Leaning back onto Mista, Narancia began mentally preparing a list of snacks and candy he was going to make Mista buy for him. He had months worth of Mista knowledge that nobody else had, and if the probably thousands of rounds of truth or dare they’d shared were anything to go off of, he knew all of Mista’s preferences with girls already. It should be easy to emulate that, given that he apparently already smelled the part.

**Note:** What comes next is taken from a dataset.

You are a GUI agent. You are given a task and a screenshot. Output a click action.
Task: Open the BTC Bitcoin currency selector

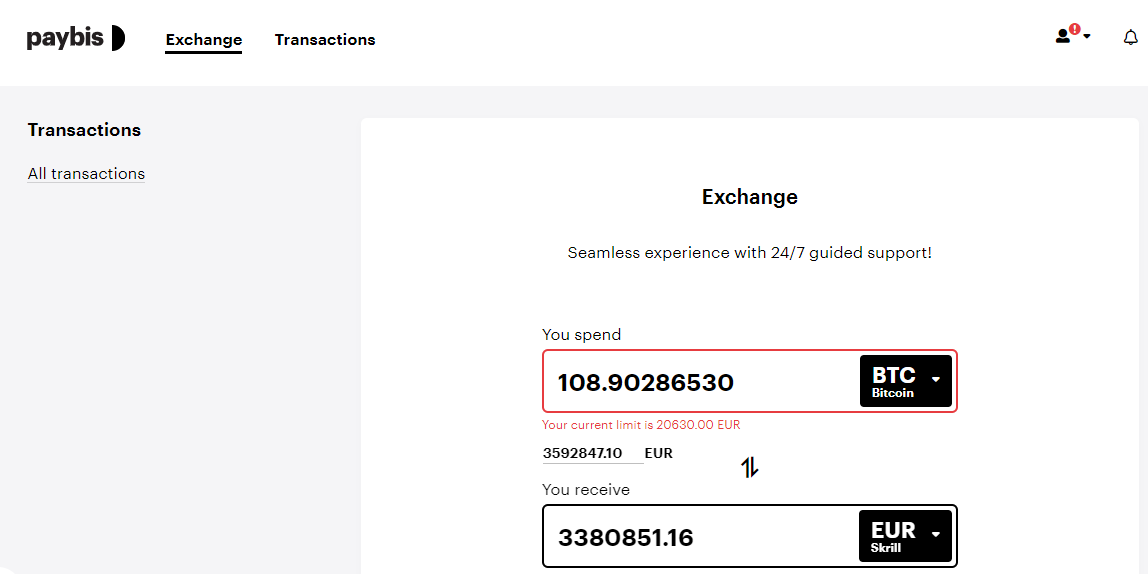click(x=906, y=381)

Maybe Mista knew more about dates and stuff than he did, but Narancia knew more about Mista than Mista knew about dates, so there wasn’t really anything to worry about. If he was feeling merciful, he’d limit his shopping list to things that were cheap or on sale. But he knew deep down he was going to run with this opportunity as far as it would take him...

 

With the slight weight of his newfound competitor against his back again, Mista began conjuring up date ideas in his head because, dammit, Narancia had a way of getting into his head and making him want to do stupid things! Mista knew better than anyone how to win people over. He’d seen enough romance movies to know every trick in the book as far as courtship goes. And Narancia, despite watching almost all of them with him, never had the attention span to really absorb any of it. Mista had the home-field advantage in this bet, despite all of the jokes from the rest of the team about how he’s never had a girlfriend. All of that teasing had gotten under his skin and brought out his competitive side. For now, he could funnel that energy back into video games, as he turned his attention back to the screen in front of him, still frozen on the ‘puh-terydactyl’ that started this whole mess.